The Treasury Department’s Office of Foreign Assets Control on Monday imposed the sanctions on UAE-based Blue Cactus Heavy Equipment and Machinery Spare Parts Trading for providing support to the Iranian petroleum trade.
Hong Kong-based Farwell Canyon HK Limited, Shekufei International Trading Co., Limited, and PZNFR Trading Limited were also hit with Treasury sanctions.
The latest round of sanctions targeting Iranian oil sales comes as the U.S. attempts to reenter the Iran nuclear agreement that President Donald Trump exited in May 2018.
President Joe Biden’s administration has been working to renew the agreement, which placed curbs on Iran’s nuclear program in exchange for billions of dollars in sanctions relief, which Iran insists it has never received.

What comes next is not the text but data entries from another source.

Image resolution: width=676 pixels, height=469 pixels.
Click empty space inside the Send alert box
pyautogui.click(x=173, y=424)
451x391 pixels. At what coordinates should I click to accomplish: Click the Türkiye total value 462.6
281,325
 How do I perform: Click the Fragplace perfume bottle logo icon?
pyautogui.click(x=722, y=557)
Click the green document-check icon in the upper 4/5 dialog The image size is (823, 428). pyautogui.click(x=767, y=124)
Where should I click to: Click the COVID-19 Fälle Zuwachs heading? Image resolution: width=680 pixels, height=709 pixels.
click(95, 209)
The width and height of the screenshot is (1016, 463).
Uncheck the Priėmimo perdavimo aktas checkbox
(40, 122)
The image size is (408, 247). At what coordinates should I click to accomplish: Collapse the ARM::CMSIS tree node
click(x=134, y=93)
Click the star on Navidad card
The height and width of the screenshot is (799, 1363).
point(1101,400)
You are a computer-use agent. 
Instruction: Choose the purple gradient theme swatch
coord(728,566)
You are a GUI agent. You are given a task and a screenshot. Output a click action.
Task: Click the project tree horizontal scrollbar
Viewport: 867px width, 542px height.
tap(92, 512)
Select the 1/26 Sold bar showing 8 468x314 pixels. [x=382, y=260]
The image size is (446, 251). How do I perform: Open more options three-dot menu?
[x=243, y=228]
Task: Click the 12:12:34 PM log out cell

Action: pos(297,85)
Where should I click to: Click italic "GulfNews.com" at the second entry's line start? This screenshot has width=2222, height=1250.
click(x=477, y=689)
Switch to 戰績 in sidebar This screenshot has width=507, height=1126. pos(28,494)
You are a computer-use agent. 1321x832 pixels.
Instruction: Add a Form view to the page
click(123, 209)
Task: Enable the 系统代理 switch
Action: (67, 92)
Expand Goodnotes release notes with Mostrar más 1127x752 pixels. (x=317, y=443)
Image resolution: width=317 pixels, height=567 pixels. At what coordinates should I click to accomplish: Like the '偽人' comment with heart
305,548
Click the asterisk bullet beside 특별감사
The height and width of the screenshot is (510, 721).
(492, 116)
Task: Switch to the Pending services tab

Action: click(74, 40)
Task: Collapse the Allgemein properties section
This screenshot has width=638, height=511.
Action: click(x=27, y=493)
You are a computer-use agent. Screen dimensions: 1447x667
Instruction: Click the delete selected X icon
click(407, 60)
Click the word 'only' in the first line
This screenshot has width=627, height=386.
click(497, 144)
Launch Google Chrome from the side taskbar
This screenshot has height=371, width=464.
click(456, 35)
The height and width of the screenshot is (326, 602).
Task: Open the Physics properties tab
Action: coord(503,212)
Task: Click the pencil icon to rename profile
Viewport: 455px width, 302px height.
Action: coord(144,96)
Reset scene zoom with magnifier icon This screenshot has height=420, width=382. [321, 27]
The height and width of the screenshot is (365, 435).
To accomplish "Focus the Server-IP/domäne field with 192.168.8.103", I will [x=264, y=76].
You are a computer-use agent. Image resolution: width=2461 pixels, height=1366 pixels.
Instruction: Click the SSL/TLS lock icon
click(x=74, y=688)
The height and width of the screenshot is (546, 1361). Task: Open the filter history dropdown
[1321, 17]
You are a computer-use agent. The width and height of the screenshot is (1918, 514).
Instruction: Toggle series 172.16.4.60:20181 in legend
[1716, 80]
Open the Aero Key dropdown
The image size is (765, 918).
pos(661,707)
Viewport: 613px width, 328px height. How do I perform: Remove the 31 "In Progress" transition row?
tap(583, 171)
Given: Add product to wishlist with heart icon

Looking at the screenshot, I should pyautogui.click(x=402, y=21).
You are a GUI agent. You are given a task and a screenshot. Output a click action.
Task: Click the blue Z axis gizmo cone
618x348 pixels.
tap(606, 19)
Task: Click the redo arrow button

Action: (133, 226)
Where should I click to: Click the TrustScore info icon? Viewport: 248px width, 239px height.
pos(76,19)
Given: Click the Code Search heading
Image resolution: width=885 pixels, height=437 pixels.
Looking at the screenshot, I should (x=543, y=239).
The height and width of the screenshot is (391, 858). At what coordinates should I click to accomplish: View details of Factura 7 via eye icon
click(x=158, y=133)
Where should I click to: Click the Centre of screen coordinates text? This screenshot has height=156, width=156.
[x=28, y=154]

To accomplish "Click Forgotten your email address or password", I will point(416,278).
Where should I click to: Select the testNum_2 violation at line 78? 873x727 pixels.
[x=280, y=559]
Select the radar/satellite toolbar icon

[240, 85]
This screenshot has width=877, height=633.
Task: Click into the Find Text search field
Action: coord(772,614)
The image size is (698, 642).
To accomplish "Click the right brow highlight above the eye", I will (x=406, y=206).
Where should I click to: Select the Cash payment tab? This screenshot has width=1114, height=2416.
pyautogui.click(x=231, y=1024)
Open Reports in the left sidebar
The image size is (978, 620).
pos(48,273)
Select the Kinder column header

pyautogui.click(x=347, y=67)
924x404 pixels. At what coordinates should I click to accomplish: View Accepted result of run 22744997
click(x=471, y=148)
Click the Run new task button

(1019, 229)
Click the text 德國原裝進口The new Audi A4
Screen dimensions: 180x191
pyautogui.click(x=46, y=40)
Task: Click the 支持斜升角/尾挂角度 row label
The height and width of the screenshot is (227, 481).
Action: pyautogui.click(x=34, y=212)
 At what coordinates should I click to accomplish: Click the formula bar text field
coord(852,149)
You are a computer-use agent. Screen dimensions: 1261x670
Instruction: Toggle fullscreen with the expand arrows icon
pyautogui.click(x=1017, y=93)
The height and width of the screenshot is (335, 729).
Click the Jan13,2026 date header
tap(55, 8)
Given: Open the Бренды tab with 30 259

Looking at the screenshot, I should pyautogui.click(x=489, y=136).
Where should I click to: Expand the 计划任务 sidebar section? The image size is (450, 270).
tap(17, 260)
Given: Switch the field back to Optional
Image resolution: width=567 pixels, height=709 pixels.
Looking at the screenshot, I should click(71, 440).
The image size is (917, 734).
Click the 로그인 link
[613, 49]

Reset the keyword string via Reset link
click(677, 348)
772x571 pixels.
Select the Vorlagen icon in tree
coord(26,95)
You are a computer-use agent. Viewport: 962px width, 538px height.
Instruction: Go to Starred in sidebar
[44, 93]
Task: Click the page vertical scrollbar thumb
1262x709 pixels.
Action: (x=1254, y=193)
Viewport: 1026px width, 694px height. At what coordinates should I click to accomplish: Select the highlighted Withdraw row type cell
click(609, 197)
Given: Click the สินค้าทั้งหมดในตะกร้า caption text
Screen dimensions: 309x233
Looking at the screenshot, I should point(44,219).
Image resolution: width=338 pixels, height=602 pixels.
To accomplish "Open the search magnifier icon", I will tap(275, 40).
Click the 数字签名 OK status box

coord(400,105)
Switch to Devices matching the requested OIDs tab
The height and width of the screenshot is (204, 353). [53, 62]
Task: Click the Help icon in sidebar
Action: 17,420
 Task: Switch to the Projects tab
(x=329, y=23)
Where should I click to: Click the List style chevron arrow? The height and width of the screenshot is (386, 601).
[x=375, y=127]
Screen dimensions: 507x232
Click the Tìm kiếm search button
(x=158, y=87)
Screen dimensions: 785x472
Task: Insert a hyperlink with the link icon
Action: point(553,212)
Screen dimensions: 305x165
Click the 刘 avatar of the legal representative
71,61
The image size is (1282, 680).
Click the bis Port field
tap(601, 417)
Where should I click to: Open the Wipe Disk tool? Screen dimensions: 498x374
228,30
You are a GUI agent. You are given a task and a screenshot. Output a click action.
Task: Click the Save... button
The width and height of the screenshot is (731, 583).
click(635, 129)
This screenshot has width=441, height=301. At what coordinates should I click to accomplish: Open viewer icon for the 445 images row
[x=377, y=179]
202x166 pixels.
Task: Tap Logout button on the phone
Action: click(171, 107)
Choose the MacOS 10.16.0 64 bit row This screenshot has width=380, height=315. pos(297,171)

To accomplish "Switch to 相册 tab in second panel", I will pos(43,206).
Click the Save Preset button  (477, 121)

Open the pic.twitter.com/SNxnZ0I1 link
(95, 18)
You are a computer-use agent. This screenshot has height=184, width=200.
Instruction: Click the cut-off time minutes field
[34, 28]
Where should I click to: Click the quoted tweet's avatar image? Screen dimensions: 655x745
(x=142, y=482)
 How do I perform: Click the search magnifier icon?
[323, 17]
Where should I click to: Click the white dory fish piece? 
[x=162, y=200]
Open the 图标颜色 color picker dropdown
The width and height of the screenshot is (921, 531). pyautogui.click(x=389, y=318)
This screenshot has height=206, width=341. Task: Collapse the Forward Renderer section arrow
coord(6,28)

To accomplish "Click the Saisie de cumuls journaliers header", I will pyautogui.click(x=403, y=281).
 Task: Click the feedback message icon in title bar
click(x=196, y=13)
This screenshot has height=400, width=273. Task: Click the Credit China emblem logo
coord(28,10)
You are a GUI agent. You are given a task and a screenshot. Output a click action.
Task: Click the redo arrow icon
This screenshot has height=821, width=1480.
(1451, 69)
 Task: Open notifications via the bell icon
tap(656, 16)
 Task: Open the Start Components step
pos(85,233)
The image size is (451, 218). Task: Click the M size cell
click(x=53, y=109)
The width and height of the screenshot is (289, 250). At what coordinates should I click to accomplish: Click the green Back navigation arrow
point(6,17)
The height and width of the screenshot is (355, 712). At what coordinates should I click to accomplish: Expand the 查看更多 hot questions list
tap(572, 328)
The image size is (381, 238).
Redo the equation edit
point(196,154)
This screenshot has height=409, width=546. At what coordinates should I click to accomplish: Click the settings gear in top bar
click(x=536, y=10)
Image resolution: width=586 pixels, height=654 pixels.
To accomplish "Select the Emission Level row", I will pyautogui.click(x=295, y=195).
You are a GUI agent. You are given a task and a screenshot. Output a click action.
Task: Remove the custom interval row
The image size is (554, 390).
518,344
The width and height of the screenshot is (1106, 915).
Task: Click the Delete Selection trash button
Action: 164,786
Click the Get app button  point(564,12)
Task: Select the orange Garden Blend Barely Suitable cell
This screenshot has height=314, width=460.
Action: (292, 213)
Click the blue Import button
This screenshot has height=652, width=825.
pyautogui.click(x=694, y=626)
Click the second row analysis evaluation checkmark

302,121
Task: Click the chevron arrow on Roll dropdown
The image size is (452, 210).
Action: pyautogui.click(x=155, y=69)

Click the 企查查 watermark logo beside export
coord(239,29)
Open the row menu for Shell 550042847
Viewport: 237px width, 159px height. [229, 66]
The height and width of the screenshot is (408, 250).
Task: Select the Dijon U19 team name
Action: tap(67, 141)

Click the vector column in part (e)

“The United States continues to pursue the path of diplomacy to achieve a mutual return to full implementation of the Joint Comprehensive Plan of Action,” also known as the Iran nuclear deal, Brian Nelson, the Treasury Department’s undersecretary for terrorism and financial intelligence, said in a statement.
“Until such time as Iran is ready to return to full implementation of its commitments, we will continue to enforce sanctions on the illicit sale of Iranian petroleum and petrochemicals.”
The administration uses an August 2018 executive order signed by Trump as its authority to impose the sanctions.
Iran is nursing a battered economy.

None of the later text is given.